There were two long low blasts form the entrance doorway, sounds lower than an elephant's, twice as
loud. I felt the hair on my neck stand up.
Walking backwards came Sir Harry Tusker, dressed in pith helmet, safari jacket, jodhpurs, and shiny
boots, like old pictures of Frank Buck. In came Tantor and Behemoth -- big hairy mounds with tusks
and trunks, and tails like hairy afterthoughts. Their trunks were up and curved back double, and each let
out a blast again, lower than the first. The band was playing, of course, Lawrence Welk's "Baby Elephant
Walk."
The crowd applauded them for being them; Jason's eyes were big as saucers.
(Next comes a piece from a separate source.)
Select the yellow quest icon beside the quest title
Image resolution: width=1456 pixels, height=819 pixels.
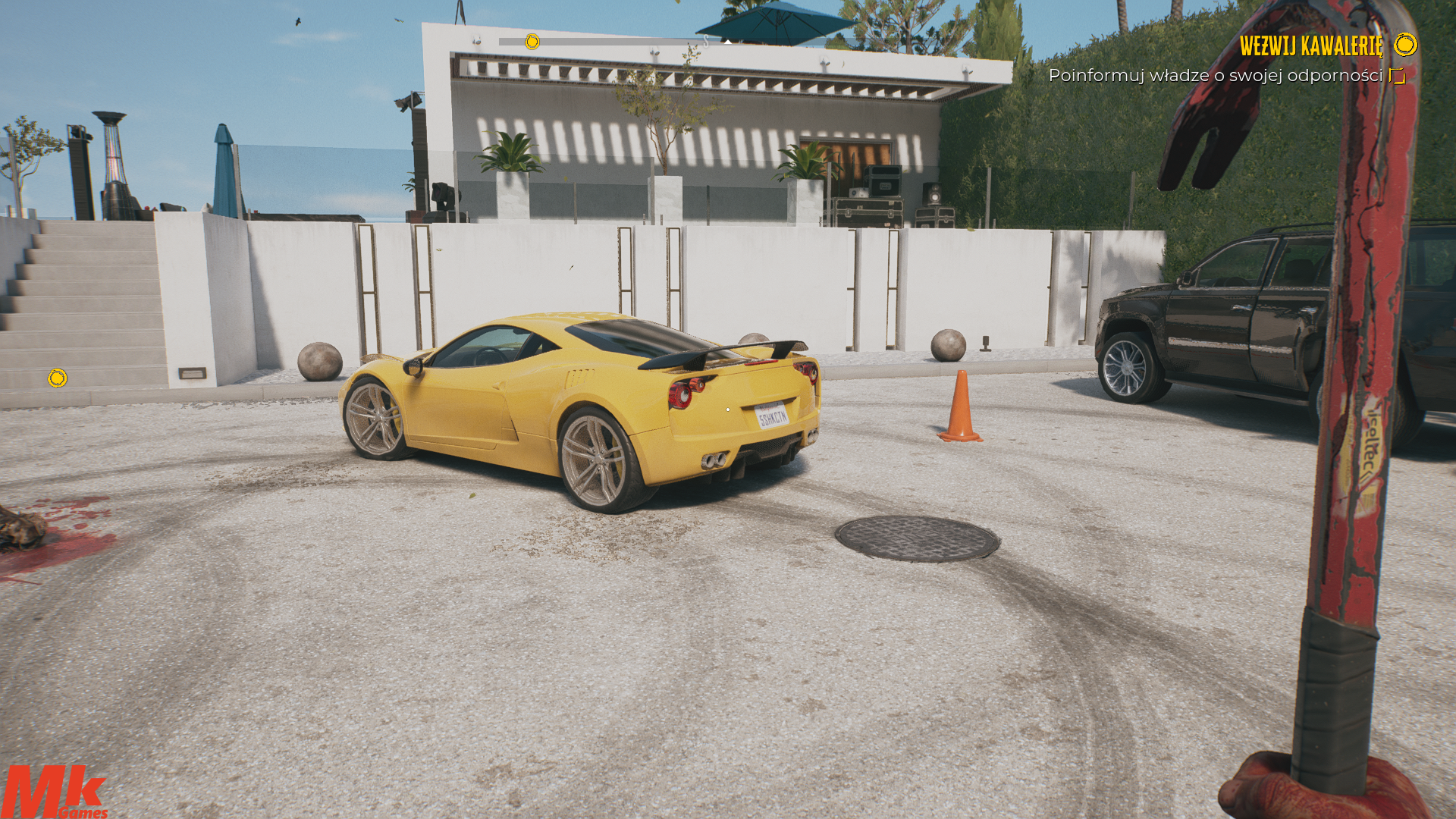pos(1405,45)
They went to the center of the ring and you realized just how big they really were, probably not as big
as mammoths got (they were both females, of course) but big, bigger than all but the largest bull African
elephants. And you're not used to seeing females with tusks two meters long, either.
They did elephant stuff -- standing on their hind legs, their hairy coats swaying like old bathrobes,
dancing a little. In the middle of the act a clown came out -- it was Arnaud -- pushing a ball painted to
look like a rock, acting like it weighed a ton, and Behemoth picked it up, and she and Tantor played
volleyball while Sir Harry and Arnaud held the net.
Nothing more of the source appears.